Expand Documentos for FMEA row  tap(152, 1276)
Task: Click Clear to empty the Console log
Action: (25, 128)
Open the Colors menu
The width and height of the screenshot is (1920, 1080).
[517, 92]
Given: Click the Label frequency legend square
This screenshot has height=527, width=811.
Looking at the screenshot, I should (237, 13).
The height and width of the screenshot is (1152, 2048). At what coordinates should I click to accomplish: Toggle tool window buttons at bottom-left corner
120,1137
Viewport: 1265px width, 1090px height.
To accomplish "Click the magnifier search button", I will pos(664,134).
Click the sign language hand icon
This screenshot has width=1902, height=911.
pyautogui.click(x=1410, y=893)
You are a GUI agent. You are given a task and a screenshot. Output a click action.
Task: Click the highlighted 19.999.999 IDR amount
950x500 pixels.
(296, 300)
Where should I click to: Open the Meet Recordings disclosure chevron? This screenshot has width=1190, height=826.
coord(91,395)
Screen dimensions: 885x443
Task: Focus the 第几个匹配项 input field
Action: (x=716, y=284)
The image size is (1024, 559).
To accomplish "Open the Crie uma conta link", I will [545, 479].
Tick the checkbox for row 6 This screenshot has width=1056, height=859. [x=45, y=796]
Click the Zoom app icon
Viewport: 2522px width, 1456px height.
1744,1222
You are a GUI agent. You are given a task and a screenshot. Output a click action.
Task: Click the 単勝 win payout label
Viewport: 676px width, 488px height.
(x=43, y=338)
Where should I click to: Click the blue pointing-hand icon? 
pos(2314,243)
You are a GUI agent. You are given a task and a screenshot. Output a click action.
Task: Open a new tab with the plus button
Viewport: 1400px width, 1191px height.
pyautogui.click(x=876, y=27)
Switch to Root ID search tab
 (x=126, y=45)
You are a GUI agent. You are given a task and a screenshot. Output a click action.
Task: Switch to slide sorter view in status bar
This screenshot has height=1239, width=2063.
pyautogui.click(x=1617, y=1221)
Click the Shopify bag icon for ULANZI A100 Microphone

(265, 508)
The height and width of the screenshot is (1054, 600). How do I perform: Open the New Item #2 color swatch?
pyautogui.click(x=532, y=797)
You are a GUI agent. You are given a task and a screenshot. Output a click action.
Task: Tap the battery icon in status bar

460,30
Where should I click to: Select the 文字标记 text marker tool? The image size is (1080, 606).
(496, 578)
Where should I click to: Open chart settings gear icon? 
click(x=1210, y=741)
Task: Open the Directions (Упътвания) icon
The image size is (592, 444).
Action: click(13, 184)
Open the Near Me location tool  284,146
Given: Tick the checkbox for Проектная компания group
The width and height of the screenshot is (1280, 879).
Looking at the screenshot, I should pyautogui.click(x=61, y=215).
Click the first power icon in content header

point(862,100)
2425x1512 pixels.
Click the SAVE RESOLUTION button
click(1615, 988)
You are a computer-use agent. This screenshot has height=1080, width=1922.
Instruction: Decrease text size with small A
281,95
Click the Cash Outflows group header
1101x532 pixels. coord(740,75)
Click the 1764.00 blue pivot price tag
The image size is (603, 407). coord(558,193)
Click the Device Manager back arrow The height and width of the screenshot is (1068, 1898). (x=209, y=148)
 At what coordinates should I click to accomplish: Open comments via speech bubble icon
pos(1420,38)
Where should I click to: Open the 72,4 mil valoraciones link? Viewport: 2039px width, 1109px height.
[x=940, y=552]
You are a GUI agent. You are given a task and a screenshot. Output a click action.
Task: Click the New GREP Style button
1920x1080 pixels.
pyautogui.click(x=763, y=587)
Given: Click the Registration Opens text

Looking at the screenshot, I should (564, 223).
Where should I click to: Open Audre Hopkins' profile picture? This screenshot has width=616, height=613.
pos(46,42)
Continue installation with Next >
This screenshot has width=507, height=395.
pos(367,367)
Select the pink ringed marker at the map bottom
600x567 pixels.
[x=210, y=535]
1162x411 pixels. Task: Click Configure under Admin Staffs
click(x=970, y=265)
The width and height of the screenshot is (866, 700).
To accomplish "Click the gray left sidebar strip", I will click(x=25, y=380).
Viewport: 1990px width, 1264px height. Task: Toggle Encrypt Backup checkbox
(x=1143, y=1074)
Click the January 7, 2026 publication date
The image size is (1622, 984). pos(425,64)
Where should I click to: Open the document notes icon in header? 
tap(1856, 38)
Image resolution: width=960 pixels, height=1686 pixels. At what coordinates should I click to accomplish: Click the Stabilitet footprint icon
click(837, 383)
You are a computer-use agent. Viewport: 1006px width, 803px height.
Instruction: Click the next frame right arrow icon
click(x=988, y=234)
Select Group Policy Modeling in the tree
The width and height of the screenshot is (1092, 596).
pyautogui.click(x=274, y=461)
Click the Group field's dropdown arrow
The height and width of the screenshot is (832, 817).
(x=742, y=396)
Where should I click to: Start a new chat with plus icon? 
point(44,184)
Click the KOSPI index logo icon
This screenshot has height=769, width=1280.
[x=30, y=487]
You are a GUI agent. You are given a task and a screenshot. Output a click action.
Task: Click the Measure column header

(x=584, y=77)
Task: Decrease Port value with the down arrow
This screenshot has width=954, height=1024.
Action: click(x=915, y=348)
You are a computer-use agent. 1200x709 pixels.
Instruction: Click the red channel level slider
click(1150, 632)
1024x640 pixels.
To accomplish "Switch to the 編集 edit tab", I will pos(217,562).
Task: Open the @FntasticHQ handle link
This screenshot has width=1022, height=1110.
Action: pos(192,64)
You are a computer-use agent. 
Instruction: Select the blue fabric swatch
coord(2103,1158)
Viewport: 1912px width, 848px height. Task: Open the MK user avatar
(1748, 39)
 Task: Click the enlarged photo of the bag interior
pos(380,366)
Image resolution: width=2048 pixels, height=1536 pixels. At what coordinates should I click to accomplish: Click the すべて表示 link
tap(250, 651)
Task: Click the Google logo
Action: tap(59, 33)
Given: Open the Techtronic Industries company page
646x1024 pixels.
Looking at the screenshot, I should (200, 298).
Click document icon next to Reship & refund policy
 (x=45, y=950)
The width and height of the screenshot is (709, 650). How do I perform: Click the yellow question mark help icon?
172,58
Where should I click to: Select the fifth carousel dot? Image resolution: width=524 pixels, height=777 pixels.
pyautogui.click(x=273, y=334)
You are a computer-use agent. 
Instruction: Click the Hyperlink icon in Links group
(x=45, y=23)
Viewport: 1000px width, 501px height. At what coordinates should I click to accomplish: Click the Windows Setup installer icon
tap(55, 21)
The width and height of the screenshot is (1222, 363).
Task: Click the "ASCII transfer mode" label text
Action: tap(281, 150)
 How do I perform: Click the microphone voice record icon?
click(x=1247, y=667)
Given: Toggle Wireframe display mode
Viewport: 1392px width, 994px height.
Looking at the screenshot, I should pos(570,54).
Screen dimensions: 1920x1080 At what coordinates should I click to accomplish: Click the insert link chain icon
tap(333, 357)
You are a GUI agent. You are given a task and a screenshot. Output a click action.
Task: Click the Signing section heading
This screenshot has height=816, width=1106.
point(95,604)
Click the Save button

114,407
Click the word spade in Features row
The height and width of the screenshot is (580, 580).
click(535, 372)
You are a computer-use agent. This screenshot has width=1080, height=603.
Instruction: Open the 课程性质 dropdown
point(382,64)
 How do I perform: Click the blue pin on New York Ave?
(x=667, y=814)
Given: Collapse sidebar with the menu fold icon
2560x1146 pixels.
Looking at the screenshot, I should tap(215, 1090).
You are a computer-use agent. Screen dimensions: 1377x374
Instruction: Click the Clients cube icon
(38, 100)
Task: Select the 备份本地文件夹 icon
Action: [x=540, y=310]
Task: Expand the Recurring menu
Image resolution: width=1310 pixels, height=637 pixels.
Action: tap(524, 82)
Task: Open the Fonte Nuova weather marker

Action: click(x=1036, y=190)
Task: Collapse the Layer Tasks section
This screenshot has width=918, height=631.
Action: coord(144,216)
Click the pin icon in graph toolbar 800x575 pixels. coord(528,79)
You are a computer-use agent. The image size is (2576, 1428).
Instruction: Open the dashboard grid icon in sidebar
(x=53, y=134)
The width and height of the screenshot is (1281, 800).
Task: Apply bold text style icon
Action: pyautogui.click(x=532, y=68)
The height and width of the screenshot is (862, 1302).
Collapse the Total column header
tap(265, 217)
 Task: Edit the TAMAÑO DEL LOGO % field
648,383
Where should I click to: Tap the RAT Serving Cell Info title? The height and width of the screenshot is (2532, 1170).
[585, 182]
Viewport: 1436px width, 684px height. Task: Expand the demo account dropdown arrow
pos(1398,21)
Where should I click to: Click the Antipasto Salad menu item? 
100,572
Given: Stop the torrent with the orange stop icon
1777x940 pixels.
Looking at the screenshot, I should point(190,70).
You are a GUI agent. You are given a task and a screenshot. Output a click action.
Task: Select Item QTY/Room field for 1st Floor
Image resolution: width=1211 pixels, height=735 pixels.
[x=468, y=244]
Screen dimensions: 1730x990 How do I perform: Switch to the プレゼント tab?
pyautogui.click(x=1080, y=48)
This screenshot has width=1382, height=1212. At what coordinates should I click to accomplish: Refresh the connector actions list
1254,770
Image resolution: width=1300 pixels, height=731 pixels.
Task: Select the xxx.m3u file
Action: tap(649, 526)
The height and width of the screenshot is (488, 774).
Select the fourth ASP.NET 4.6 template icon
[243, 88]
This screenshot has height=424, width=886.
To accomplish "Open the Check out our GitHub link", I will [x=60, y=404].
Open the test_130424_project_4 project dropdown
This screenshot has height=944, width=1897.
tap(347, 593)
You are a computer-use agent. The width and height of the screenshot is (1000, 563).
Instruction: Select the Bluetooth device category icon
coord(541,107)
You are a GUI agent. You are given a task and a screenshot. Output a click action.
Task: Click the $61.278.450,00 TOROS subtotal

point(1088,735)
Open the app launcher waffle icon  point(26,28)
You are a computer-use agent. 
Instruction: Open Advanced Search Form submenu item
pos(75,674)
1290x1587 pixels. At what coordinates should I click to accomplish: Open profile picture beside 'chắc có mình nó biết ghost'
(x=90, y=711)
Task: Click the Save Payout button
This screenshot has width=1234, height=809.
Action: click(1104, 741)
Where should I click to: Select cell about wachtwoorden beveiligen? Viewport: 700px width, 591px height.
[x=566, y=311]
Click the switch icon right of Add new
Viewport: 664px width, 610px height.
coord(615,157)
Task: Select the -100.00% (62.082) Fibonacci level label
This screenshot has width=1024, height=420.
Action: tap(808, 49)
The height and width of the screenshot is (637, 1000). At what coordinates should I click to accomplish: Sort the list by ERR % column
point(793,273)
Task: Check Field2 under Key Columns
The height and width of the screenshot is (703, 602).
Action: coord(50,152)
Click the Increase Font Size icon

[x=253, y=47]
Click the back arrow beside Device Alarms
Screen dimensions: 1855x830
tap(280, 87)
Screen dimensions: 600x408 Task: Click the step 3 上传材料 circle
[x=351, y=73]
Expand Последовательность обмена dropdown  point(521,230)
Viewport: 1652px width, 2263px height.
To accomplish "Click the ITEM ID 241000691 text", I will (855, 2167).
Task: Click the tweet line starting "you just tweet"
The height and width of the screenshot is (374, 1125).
---
:: Job ::
Copy out the lines of data starting at the one containing "Where should I click to: Click the Antipasto" and ending at the one containing "[x=468, y=244]", keeping each line identical to the original.

:: Solution for this task ::
Where should I click to: Click the Antipasto Salad menu item? 
100,572
Given: Stop the torrent with the orange stop icon
1777x940 pixels.
Looking at the screenshot, I should point(190,70).
You are a GUI agent. You are given a task and a screenshot. Output a click action.
Task: Select Item QTY/Room field for 1st Floor
Image resolution: width=1211 pixels, height=735 pixels.
[x=468, y=244]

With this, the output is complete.